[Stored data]
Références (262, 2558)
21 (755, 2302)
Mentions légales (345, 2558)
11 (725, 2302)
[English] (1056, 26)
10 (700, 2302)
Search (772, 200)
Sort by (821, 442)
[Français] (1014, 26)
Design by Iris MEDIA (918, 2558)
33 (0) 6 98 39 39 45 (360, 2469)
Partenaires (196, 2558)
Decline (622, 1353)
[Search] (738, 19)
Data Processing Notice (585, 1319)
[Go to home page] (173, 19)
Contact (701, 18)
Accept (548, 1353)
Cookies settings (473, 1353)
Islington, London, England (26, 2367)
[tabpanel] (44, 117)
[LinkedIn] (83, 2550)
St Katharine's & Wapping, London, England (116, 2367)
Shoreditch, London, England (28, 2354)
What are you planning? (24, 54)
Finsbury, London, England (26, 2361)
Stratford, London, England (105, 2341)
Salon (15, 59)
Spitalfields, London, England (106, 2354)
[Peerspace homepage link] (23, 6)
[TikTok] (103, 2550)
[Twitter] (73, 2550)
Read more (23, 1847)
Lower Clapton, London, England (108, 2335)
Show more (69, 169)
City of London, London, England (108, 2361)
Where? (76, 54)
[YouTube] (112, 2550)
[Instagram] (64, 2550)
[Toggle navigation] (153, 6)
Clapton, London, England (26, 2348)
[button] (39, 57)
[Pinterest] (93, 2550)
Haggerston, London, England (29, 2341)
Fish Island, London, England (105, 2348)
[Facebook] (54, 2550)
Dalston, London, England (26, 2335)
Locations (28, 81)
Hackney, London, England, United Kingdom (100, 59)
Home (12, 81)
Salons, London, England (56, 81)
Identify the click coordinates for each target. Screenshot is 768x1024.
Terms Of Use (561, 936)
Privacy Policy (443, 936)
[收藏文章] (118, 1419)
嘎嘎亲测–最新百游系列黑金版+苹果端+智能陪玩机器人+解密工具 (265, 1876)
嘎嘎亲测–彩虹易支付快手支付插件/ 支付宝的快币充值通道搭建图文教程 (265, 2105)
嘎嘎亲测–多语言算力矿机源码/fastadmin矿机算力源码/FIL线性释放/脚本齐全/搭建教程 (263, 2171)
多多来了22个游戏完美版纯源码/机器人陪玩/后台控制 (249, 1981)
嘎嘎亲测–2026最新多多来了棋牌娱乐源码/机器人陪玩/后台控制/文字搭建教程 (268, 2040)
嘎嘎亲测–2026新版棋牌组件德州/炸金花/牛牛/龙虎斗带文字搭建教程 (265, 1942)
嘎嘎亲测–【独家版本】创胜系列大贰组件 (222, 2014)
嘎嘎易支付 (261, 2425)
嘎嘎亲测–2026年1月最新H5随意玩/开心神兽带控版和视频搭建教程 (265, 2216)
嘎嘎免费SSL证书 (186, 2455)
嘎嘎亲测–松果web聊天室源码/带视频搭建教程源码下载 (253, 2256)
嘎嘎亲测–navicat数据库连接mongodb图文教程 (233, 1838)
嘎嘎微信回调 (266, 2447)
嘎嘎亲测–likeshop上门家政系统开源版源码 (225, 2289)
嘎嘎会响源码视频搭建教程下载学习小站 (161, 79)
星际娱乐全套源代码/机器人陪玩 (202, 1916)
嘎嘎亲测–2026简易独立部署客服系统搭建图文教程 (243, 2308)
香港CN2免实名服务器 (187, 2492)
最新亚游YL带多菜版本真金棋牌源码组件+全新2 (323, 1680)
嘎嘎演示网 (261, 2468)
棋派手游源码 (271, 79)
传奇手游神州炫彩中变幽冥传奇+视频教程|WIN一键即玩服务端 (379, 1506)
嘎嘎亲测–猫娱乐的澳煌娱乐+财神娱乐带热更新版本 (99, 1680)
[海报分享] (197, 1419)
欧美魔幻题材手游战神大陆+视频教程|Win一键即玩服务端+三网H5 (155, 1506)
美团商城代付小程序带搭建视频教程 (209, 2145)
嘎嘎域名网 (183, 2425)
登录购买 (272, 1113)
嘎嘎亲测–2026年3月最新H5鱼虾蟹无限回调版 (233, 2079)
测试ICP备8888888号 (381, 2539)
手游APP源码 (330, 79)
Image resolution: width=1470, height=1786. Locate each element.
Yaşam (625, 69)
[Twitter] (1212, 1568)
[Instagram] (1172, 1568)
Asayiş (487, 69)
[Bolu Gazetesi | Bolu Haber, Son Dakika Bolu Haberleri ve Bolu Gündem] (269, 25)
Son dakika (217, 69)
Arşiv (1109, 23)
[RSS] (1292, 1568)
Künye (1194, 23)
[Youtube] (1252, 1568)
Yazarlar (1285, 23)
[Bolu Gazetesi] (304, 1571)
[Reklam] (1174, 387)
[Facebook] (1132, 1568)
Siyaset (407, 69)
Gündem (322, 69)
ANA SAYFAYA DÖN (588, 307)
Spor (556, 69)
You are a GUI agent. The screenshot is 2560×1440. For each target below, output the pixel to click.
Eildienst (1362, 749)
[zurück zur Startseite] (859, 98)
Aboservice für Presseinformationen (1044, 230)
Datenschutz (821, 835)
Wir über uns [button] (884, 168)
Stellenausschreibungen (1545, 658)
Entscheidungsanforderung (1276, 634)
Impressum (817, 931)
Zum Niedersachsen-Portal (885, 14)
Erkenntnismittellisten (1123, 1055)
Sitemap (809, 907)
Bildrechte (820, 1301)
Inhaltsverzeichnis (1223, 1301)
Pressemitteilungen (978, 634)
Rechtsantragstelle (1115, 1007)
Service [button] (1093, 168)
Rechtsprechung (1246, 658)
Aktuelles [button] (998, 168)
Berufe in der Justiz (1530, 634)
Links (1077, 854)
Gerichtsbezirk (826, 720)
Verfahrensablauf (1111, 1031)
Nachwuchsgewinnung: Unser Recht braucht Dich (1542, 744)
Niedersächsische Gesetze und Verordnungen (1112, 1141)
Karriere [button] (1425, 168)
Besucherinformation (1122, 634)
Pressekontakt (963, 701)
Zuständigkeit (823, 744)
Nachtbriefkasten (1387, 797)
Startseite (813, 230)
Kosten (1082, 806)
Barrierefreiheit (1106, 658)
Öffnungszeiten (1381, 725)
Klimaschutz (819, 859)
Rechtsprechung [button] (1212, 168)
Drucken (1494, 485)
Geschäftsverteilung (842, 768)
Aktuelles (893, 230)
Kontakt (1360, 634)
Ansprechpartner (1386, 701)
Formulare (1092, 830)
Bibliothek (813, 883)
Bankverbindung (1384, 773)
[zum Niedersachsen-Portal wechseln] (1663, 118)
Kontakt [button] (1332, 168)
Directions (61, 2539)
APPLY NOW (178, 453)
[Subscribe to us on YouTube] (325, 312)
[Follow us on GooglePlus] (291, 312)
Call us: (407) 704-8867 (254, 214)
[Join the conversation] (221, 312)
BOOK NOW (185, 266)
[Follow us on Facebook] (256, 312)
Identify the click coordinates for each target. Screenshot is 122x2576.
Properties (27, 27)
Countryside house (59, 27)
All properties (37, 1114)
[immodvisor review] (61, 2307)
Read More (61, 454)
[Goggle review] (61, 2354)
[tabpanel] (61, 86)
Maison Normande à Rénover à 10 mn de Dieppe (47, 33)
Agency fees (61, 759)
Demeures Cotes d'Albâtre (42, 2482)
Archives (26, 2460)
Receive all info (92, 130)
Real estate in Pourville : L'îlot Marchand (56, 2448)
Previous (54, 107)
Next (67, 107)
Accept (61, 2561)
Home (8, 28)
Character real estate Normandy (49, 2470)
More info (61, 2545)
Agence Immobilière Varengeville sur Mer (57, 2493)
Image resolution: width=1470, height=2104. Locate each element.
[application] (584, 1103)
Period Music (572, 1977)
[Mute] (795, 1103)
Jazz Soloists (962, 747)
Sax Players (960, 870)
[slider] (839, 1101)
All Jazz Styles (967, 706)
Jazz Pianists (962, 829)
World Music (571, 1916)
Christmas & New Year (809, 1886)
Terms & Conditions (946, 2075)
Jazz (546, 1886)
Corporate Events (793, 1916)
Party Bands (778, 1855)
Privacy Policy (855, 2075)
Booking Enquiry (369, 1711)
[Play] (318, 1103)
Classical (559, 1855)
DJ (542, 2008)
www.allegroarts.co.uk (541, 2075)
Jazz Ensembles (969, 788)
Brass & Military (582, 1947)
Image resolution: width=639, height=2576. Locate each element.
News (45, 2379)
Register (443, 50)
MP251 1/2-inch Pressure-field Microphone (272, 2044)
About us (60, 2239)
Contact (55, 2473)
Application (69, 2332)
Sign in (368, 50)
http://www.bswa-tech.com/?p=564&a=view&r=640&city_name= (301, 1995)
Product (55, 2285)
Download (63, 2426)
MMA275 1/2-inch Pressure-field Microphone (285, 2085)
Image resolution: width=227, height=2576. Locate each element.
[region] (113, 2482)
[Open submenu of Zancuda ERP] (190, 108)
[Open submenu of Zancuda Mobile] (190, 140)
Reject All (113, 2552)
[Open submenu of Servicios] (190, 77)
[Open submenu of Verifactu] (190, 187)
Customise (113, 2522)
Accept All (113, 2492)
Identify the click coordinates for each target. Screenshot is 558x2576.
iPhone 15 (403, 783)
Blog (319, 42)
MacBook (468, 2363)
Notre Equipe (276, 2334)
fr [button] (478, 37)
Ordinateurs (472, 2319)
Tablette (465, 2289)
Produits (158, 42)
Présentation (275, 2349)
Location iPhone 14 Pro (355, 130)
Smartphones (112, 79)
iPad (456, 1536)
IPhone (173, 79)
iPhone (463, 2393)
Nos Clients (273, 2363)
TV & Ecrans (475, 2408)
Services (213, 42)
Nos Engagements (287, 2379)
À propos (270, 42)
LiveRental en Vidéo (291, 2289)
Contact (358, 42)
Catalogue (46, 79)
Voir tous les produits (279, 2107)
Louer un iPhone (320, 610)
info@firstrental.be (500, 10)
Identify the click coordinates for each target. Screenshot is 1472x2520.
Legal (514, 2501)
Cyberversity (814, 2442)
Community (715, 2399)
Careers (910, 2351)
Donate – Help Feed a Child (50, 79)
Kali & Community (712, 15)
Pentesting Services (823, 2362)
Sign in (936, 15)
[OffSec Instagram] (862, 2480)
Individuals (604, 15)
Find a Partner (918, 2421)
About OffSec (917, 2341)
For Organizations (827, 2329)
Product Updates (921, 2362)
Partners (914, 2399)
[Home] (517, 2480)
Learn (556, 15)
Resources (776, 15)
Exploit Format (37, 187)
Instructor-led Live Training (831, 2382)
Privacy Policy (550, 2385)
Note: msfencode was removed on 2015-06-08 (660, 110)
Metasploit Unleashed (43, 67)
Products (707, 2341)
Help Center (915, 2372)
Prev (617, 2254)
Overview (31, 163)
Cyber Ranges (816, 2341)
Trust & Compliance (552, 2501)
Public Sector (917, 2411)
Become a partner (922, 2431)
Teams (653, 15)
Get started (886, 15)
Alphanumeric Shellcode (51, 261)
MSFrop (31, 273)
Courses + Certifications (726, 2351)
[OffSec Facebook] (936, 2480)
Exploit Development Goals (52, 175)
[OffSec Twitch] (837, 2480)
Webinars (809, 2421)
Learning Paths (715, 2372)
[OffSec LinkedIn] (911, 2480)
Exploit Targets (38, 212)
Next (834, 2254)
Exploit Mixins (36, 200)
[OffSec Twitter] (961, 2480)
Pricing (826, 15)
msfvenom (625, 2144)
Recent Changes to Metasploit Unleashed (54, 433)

> TASK ITEM: Write out exactly the lines between the start of the entries and the line containing "Data Processing Notice (585, 1319)", including that line and the first one.

> EXPECTED ANSWER:
Références (262, 2558)
21 (755, 2302)
Mentions légales (345, 2558)
11 (725, 2302)
[English] (1056, 26)
10 (700, 2302)
Search (772, 200)
Sort by (821, 442)
[Français] (1014, 26)
Design by Iris MEDIA (918, 2558)
33 (0) 6 98 39 39 45 (360, 2469)
Partenaires (196, 2558)
Decline (622, 1353)
[Search] (738, 19)
Data Processing Notice (585, 1319)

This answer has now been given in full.